O cardápio ornitológico é variado, refletindo a diversidade da Mata Atlântica e dos ecossistemas costeiros que definem a paisagem local. Figuram na lista desde a vibrante Saíra-sapucaia, presença constante nos bairros mais arborizados, até o recluso Macuco, habitante das encostas serranas. Passando pela Choquinha-pequena das matas, o ameaçado Papagaio-de-cara-roxa do Rio Castro, o cosmopolita Trinta-réis-real das praias, o persistente Piru-piru dos costões, e os imponentes Gavião-pato e Gavião-pombo-pequeno, senhores dos céus rurais e florestais. Cada qual com seu charme, seu canto e sua área de ocorrência meticulosamente mapeada, como se a localização exata de um Gavião-pato fosse, neste momento, a informação mais premente para o cotidiano da população.

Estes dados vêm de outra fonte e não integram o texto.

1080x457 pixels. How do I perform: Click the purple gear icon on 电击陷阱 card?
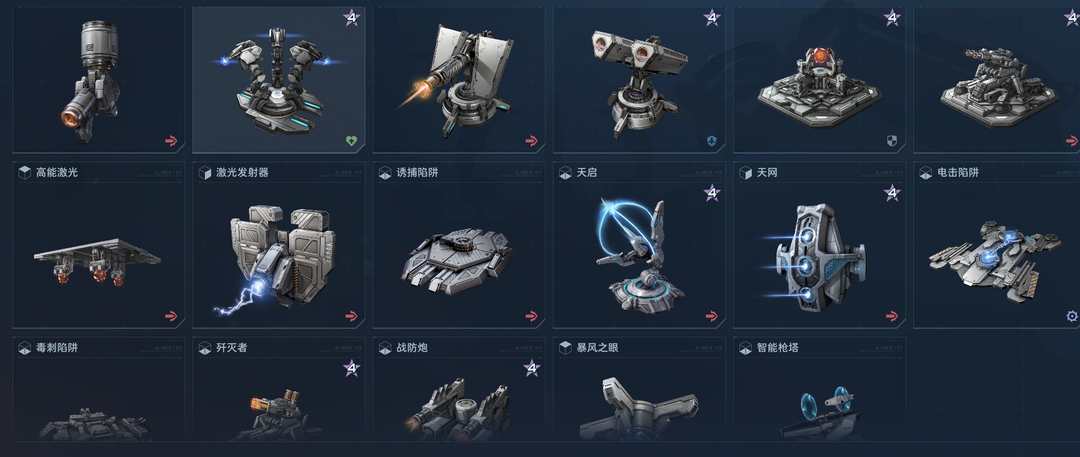[1072, 316]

O processo, no entanto, não se encerra na aclamação popular digital. As cinco aves mais votadas passarão pelo crivo técnico da Comissão de Educação Ambiental do Comdema. Este colegiado, munido de critérios como endemismo, facilidade de avistamento e relevância para a conservação – parâmetros, sem dúvida, essenciais –, dará o veredito final. A grande revelação está agendada para 20 de maio, durante a Reunião Ordinária do Comdema, um evento que promete, ao menos simbolicamente, alçar a cidade a novos voos. A notícia será, claro, devidamente publicada nos canais oficiais da prefeitura, garantindo que nenhum munícipe perca o desenlace desta empolgante saga aviária.

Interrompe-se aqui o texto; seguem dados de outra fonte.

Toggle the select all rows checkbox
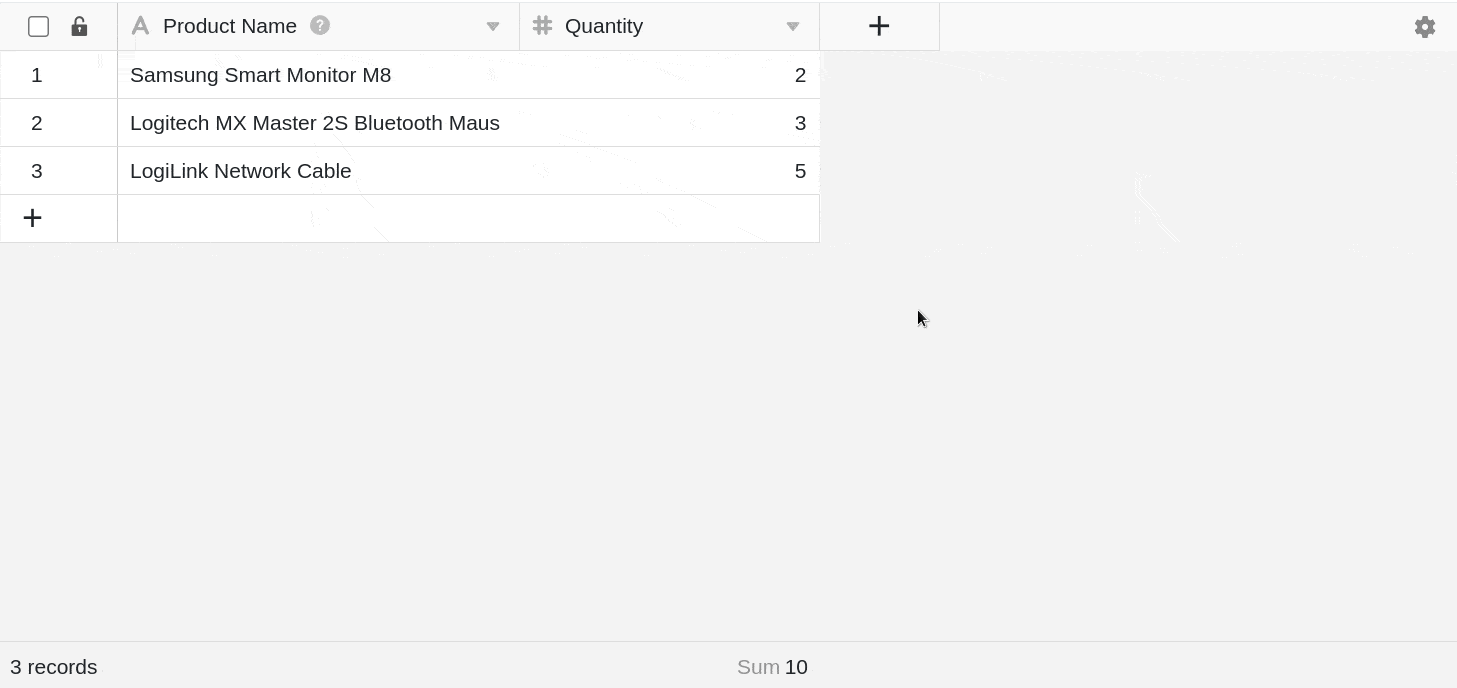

Resta saber se a escolha de uma ave símbolo, por mais nobre e bem-intencionada que a iniciativa pareça em seu verniz ambientalista, será suficiente para desviar os olhares e os ouvidos atentos dos problemas bem mais rasteiros e urgentes que afligem a cidade. Enquanto se debate se o futuro emblema terá as cores da Saíra-sapucaia ou a imponência do Gavião-pato, a população talvez prefira que a gestão municipal pouse seu foco em questões menos etéreas e mais concretas, como a saúde que agoniza e a educação que pede socorro. Afinal, de que vale um belo pássaro estampado nos documentos oficiais se os serviços essenciais não conseguem, eles mesmos, levantar voo? A resposta, talvez, venha com o vento, ou com o próximo ciclo eleitoral.